*Task description:* For every record here, output an exact copy.

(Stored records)
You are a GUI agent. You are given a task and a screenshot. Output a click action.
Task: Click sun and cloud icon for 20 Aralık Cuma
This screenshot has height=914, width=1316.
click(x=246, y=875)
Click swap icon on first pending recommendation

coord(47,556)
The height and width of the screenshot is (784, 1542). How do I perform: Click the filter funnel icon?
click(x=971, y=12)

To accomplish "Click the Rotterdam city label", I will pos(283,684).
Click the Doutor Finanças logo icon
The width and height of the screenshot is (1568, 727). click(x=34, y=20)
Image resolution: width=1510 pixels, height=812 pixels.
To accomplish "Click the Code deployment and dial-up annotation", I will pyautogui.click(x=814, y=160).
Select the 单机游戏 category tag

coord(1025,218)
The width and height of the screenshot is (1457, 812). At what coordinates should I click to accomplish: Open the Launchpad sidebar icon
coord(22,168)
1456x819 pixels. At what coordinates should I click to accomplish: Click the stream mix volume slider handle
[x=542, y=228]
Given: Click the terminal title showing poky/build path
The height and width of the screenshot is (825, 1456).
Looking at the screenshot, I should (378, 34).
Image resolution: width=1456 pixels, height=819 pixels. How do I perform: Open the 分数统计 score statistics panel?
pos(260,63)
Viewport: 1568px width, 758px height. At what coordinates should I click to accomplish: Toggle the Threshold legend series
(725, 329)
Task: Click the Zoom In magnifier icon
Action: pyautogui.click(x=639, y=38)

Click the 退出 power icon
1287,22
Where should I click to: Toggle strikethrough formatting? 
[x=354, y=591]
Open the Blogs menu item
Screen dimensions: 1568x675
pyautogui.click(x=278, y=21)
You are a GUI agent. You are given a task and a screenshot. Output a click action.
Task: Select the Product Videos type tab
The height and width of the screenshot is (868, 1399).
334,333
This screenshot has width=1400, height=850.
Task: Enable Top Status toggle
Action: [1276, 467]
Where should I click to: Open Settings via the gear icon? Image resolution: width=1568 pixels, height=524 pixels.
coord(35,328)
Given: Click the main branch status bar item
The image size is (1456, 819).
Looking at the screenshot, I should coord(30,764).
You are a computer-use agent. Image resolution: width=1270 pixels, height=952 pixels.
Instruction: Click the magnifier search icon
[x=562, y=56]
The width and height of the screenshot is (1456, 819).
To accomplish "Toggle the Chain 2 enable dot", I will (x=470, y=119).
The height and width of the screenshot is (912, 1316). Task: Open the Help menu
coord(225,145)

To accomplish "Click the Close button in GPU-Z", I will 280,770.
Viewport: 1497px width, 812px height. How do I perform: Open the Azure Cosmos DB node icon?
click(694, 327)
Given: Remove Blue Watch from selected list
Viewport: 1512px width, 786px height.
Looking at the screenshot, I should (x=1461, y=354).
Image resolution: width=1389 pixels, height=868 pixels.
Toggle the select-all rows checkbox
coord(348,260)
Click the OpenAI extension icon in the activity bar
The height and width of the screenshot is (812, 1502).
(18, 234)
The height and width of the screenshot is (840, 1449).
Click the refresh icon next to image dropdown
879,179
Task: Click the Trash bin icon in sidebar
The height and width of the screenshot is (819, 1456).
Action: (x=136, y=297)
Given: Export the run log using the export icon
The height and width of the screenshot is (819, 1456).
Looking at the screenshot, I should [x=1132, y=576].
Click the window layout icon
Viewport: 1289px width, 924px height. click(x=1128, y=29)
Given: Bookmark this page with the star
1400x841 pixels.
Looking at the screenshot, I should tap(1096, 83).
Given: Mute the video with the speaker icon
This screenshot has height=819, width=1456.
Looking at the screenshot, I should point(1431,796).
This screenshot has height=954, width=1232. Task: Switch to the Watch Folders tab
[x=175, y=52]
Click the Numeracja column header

*Result for this task:*
You are a GUI agent. You are given a task and a screenshot. Output a click action.
Task: Click sun and cloud icon for 20 Aralık Cuma
This screenshot has height=914, width=1316.
click(x=246, y=875)
Click swap icon on first pending recommendation

coord(47,556)
The height and width of the screenshot is (784, 1542). How do I perform: Click the filter funnel icon?
click(x=971, y=12)

To accomplish "Click the Rotterdam city label", I will pos(283,684).
Click the Doutor Finanças logo icon
The width and height of the screenshot is (1568, 727). click(x=34, y=20)
Image resolution: width=1510 pixels, height=812 pixels.
To accomplish "Click the Code deployment and dial-up annotation", I will pyautogui.click(x=814, y=160).
Select the 单机游戏 category tag

coord(1025,218)
The width and height of the screenshot is (1457, 812). At what coordinates should I click to accomplish: Open the Launchpad sidebar icon
coord(22,168)
1456x819 pixels. At what coordinates should I click to accomplish: Click the stream mix volume slider handle
[x=542, y=228]
Given: Click the terminal title showing poky/build path
The height and width of the screenshot is (825, 1456).
Looking at the screenshot, I should (378, 34).
Image resolution: width=1456 pixels, height=819 pixels. How do I perform: Open the 分数统计 score statistics panel?
pos(260,63)
Viewport: 1568px width, 758px height. At what coordinates should I click to accomplish: Toggle the Threshold legend series
(725, 329)
Task: Click the Zoom In magnifier icon
Action: pyautogui.click(x=639, y=38)

Click the 退出 power icon
1287,22
Where should I click to: Toggle strikethrough formatting? 
[x=354, y=591]
Open the Blogs menu item
Screen dimensions: 1568x675
pyautogui.click(x=278, y=21)
You are a GUI agent. You are given a task and a screenshot. Output a click action.
Task: Select the Product Videos type tab
The height and width of the screenshot is (868, 1399).
334,333
This screenshot has width=1400, height=850.
Task: Enable Top Status toggle
Action: [1276, 467]
Where should I click to: Open Settings via the gear icon? Image resolution: width=1568 pixels, height=524 pixels.
coord(35,328)
Given: Click the main branch status bar item
The image size is (1456, 819).
Looking at the screenshot, I should coord(30,764).
You are a computer-use agent. Image resolution: width=1270 pixels, height=952 pixels.
Instruction: Click the magnifier search icon
[x=562, y=56]
The width and height of the screenshot is (1456, 819).
To accomplish "Toggle the Chain 2 enable dot", I will (x=470, y=119).
The height and width of the screenshot is (912, 1316). Task: Open the Help menu
coord(225,145)

To accomplish "Click the Close button in GPU-Z", I will 280,770.
Viewport: 1497px width, 812px height. How do I perform: Open the Azure Cosmos DB node icon?
click(694, 327)
Given: Remove Blue Watch from selected list
Viewport: 1512px width, 786px height.
Looking at the screenshot, I should (x=1461, y=354).
Image resolution: width=1389 pixels, height=868 pixels.
Toggle the select-all rows checkbox
coord(348,260)
Click the OpenAI extension icon in the activity bar
The height and width of the screenshot is (812, 1502).
(18, 234)
The height and width of the screenshot is (840, 1449).
Click the refresh icon next to image dropdown
879,179
Task: Click the Trash bin icon in sidebar
The height and width of the screenshot is (819, 1456).
Action: (x=136, y=297)
Given: Export the run log using the export icon
The height and width of the screenshot is (819, 1456).
Looking at the screenshot, I should [x=1132, y=576].
Click the window layout icon
Viewport: 1289px width, 924px height. click(x=1128, y=29)
Given: Bookmark this page with the star
1400x841 pixels.
Looking at the screenshot, I should tap(1096, 83).
Given: Mute the video with the speaker icon
This screenshot has height=819, width=1456.
Looking at the screenshot, I should point(1431,796).
This screenshot has height=954, width=1232. Task: Switch to the Watch Folders tab
[x=175, y=52]
Click the Numeracja column header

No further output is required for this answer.